Put the lines of the entries starting at the line that contains "At what coordinates should I click to accomplish: Click" and ending at the line that contains "Click Alana Yu's" into a Markdown table with the columns Row and Line, leaving out blank lines.
########################################
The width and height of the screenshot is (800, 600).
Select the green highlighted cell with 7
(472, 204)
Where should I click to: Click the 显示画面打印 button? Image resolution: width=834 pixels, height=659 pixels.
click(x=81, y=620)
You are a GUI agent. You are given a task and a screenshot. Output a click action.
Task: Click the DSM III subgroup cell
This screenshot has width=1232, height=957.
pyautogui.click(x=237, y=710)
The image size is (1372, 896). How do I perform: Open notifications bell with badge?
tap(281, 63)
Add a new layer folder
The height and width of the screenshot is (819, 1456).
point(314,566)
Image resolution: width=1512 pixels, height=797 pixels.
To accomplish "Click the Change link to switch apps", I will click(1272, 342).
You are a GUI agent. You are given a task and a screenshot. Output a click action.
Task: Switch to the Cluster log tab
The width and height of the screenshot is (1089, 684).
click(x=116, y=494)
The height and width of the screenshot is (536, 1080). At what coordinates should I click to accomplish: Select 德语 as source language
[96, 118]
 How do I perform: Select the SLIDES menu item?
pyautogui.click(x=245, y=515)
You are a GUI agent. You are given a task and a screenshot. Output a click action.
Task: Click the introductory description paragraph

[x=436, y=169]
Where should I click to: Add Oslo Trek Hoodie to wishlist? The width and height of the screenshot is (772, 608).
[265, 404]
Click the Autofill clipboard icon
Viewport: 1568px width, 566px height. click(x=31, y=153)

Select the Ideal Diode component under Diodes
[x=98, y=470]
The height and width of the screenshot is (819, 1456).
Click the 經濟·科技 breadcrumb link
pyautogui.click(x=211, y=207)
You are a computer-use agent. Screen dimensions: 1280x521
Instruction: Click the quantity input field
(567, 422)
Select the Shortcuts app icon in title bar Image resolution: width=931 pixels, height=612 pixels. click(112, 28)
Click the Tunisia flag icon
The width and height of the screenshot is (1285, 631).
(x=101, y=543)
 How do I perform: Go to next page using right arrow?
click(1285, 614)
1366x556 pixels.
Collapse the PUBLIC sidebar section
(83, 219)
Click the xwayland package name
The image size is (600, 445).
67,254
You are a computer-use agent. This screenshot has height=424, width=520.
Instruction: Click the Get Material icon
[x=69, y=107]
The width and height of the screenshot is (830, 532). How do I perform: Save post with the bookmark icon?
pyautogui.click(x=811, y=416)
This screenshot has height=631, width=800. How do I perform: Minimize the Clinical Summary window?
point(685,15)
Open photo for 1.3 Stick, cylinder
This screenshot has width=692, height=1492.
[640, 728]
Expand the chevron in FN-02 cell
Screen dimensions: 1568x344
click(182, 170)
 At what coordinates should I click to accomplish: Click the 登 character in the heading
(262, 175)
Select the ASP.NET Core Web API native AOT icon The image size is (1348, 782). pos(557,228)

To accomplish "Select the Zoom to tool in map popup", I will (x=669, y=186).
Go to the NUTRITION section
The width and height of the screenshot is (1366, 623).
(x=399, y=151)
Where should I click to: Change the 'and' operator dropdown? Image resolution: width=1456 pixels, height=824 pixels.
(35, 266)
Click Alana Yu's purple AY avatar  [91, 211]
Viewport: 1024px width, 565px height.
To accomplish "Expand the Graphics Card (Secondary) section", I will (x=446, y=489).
########################################
◆ Task response:
| Row | Line |
|---|---|
| 1 |  At what coordinates should I click to accomplish: Click the 登 character in the heading |
| 2 | (262, 175) |
| 3 | Select the ASP.NET Core Web API native AOT icon The image size is (1348, 782). pos(557,228) |
| 4 | To accomplish "Select the Zoom to tool in map popup", I will (x=669, y=186). |
| 5 | Go to the NUTRITION section |
| 6 | The width and height of the screenshot is (1366, 623). |
| 7 | (x=399, y=151) |
| 8 | Where should I click to: Change the 'and' operator dropdown? Image resolution: width=1456 pixels, height=824 pixels. |
| 9 | (35, 266) |
| 10 | Click Alana Yu's purple AY avatar  [91, 211] |